→ Source excerpt
══════
Simon
Simon

Reputation: 1416

Removing line numbers (not entire line) from a file in unix

How can I remove line numbers from a file if the line numbers have been added by 'nl'?

example:

file1:

   word1 word2
   word3
   word4

After command: nl file1 > file2 This is the exact command used.

file2:

1 word1 word2
2 word3
3 word4

Here comes the part where it revolves around. Removing the line numbers from file2 and storing the lines in file3 (Or if possible, removing the numbers in file 2 whilst keeping the lines in file 2).

file3:

   word1 word2
   word3
   word4

Upvotes: 2

Views: 5878

Answers (6)

Victor Burenkov
Victor Burenkov

Reputation: 187

This will remove only the first word/number from each string in file2 and put the rest in file3:

awk '{$1 = ""; print $0;}' file2 > file3

file3:

 word1 word2
 word3
 word4

Upvotes: 1

David Arnold
David Arnold

Reputation: 455

The cut utility will work. In this case, you have only one word in the line, so you can use just cut -f2, but if you had more columns, cut -f2- will preserve all except the first.
══════
→ Material provided
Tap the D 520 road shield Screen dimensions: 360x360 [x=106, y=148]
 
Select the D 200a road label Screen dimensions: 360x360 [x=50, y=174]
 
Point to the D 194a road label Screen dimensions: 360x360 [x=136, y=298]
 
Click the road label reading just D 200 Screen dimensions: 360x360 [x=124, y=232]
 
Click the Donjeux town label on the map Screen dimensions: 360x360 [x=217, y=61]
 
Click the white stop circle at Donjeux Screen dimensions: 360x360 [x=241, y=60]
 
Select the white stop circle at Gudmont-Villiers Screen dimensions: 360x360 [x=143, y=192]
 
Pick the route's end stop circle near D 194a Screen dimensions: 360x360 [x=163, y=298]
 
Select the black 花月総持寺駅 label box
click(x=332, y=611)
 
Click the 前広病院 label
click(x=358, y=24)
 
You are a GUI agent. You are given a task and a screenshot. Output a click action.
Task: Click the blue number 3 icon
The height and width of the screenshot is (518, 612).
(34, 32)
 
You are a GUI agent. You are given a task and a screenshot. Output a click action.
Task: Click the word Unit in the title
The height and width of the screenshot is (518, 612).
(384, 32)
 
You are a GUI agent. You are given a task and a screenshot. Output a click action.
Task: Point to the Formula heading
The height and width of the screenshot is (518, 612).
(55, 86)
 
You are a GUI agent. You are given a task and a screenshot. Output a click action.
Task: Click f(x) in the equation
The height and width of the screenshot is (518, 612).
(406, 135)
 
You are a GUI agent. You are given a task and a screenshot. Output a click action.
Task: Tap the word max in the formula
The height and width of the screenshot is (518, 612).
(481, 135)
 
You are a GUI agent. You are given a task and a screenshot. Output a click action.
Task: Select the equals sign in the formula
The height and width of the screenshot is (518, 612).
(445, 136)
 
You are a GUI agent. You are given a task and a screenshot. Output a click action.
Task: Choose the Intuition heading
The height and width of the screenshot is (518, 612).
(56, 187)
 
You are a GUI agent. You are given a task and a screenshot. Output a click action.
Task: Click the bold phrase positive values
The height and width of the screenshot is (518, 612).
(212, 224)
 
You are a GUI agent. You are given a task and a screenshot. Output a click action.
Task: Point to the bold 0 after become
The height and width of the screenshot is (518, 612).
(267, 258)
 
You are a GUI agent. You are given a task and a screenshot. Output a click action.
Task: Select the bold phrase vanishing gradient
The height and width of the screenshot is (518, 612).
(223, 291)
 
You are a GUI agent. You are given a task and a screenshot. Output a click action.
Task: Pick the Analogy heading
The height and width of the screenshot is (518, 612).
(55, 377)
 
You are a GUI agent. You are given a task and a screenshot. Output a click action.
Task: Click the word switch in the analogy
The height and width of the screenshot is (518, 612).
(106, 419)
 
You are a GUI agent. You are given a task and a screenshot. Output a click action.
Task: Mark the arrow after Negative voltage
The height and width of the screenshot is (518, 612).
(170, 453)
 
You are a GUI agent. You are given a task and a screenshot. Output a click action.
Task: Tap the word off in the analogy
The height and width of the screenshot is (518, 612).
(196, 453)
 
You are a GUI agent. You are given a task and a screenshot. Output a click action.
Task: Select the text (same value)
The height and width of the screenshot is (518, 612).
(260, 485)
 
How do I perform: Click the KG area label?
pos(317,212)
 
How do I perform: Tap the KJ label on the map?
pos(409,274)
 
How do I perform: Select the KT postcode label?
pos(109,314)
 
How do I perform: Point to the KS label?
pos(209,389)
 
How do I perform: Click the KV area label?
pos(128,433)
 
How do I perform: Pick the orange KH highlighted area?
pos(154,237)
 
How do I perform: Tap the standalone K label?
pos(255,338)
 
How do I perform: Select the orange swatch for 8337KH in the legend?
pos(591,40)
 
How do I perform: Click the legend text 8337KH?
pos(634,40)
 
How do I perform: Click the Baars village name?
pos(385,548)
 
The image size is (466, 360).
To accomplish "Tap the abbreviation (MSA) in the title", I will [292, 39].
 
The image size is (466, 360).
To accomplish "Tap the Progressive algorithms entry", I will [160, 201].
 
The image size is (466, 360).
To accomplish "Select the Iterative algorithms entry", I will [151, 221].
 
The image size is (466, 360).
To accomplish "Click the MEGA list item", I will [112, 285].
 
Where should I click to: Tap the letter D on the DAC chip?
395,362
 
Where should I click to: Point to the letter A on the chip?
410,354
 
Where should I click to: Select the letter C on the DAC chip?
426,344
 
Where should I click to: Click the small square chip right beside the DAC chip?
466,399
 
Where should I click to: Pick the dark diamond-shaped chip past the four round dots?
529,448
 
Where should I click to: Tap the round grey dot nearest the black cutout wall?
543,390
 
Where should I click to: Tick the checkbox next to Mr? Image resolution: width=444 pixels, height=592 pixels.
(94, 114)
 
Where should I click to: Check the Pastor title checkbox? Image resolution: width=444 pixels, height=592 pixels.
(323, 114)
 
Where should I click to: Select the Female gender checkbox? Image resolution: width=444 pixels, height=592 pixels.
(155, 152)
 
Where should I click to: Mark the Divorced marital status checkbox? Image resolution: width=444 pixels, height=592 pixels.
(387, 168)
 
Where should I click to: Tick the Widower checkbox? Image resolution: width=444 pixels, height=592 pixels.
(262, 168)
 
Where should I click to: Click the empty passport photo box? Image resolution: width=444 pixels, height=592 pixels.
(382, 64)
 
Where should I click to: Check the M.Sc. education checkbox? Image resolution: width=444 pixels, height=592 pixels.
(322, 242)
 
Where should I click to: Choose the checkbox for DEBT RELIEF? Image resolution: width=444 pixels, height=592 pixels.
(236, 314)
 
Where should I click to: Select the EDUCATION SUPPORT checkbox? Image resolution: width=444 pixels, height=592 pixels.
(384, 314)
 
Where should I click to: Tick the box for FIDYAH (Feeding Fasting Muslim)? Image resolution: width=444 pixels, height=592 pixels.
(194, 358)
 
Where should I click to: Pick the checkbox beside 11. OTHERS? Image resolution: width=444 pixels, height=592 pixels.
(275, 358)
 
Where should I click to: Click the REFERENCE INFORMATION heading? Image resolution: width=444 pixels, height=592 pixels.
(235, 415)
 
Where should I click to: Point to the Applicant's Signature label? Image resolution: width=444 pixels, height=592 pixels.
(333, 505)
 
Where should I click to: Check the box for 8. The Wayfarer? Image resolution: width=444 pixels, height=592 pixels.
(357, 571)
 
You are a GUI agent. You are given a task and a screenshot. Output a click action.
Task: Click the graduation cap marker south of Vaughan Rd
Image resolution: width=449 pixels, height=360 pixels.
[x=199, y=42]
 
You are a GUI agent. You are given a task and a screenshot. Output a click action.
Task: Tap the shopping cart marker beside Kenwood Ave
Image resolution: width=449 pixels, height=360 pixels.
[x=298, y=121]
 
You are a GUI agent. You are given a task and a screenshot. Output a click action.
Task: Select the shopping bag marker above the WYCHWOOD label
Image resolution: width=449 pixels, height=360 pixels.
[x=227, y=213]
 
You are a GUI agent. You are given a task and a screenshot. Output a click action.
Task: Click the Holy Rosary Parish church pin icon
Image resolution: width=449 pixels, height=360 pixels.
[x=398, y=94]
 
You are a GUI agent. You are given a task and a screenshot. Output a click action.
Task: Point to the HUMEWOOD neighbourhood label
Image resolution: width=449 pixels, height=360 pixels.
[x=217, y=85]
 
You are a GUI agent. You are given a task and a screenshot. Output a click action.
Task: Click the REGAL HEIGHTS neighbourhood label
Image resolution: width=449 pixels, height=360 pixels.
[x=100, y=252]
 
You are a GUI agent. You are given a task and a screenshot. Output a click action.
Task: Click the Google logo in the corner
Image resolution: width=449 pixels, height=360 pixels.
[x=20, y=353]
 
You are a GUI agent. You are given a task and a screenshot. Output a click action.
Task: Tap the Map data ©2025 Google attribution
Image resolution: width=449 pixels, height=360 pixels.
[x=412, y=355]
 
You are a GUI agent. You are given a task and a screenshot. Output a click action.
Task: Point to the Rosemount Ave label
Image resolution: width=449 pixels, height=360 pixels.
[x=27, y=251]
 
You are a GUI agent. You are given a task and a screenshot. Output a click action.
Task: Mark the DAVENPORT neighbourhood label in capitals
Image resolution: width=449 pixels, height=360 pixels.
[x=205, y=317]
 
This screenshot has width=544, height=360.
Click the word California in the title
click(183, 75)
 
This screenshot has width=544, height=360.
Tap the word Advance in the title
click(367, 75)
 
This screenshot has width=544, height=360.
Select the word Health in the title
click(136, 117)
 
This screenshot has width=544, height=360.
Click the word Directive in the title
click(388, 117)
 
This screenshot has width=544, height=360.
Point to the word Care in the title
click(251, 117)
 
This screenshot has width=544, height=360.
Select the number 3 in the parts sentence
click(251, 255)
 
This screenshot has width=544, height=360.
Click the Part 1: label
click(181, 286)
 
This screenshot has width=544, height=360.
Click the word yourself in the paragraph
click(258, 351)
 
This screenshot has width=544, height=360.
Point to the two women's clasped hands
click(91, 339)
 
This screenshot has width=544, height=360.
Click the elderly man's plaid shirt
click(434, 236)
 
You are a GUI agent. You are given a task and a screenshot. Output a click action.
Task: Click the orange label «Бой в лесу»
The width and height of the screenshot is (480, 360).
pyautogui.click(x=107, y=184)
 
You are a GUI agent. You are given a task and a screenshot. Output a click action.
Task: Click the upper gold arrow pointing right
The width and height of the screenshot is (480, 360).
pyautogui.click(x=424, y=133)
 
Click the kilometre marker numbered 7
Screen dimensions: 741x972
══════
→ To-do list
[a] In the line-number thread, why does the reply recommending cut say to use -f2- rather than -f2 when a line has more columns? Answer in one to three sentences.
[b] Output a passage from the line-number thread, starting at the words "Reputation: 455" and ending after the words "except the first.".
The rows play no part in what comes next.

→ Answers to the problems
[a] With more columns, cut -f2- keeps every column except the first. Plain -f2 is enough only when there is a single word after the number.

[b]
Reputation: 455

The cut utility will work. In this case, you have only one word in the line, so you can use just cut -f2, but if you had more columns, cut -f2- will preserve all except the first.